* **Passage provided**:

NPR’s Margot Adler interviews Eric Van Lustbader at ThrillerFest.Click here.

Video Interview
Expanded Books interviews Eric Van Lustbader about his newest thriller The Testament. Click here.

Audio Interview
Eric Van Lustbader sits down with fellow thriller writer Steve Berry to discuss his newest blockbuster, The Testament (On-sale Sept 5, 2006). Lustbader and Berry talk about the history of secret societies, the hero as Outsider, the rise of extremist religious groups, and the future of thrillers. Click here to listen.

Your blockbuster bestsellers The Ninja (1980) and The Bourne Legacy (2005) have both revolved around secret organizations and the role of the outsider operating on the peripheries of society. In The Testament you focus on two feuding secret societies: the Order of Gnostic Observatines and the Knights of St. Clement. What do you find so intriguing about individuals and organizations that operate outside of the “normal” world? And why do you think your readers are so fascinated by these secret societies?

* **Written task 1**:
In the entries, from the first line through the line containing "This screenshot has", replace "scrollbar" with "scroll bar" and output those lines with everything else unchanged.

* **Excerpted data**:
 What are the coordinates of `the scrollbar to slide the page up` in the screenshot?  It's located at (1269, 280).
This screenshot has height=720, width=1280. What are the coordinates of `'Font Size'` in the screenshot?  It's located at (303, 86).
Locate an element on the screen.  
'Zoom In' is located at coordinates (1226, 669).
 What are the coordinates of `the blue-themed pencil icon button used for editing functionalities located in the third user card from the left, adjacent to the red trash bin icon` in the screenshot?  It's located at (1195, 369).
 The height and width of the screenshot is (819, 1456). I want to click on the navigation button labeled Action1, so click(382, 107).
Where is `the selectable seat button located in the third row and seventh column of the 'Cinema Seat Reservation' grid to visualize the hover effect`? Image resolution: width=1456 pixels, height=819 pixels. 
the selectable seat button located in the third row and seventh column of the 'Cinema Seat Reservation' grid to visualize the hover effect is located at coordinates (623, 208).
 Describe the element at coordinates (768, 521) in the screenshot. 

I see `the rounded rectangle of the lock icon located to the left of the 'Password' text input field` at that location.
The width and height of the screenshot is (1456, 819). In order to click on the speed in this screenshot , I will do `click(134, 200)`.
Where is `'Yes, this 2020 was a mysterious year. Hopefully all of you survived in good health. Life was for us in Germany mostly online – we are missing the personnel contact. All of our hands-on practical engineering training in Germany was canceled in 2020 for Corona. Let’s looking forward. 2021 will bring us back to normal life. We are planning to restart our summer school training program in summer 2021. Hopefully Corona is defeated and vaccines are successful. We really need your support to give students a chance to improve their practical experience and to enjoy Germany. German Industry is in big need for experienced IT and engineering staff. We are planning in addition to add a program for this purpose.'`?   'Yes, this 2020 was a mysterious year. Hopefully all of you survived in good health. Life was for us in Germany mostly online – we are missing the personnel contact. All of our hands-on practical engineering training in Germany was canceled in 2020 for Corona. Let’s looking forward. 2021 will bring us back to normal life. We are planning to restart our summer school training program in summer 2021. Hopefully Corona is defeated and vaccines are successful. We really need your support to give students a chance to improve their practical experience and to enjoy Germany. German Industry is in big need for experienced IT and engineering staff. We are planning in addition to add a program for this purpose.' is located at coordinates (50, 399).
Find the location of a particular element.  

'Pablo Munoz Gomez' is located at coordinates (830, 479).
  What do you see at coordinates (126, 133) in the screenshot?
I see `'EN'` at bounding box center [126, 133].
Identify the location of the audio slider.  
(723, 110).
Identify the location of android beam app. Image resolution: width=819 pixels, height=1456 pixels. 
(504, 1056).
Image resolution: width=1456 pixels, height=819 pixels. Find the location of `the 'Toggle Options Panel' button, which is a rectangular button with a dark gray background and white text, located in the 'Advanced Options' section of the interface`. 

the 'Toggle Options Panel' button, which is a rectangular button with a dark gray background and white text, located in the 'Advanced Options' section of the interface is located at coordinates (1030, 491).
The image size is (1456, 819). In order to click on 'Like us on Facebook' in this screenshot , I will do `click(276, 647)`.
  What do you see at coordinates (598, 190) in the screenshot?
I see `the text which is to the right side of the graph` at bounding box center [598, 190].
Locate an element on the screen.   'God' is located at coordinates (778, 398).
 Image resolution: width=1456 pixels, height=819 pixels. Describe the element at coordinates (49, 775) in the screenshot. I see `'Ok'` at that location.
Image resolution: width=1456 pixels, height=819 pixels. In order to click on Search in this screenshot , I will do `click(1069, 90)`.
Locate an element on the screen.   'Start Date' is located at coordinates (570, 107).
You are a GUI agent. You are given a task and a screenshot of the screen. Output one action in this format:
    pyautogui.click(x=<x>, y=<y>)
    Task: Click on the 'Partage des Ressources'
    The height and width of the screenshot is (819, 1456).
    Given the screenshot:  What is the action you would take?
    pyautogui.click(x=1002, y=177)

* **Written task 2**:
From the Lustbader interview page, reproduce the passage that begins at "NPR’s Margot Adler" and ends after "Testament. Click here.", character for character.

* **Right answer 1**:
 What are the coordinates of `the scroll bar to slide the page up` in the screenshot?  It's located at (1269, 280).
This screenshot has height=720, width=1280. What are the coordinates of `'Font Size'` in the screenshot?  It's located at (303, 86).

* **Right answer 2**:
NPR’s Margot Adler interviews Eric Van Lustbader at ThrillerFest.Click here.

Video Interview
Expanded Books interviews Eric Van Lustbader about his newest thriller The Testament. Click here.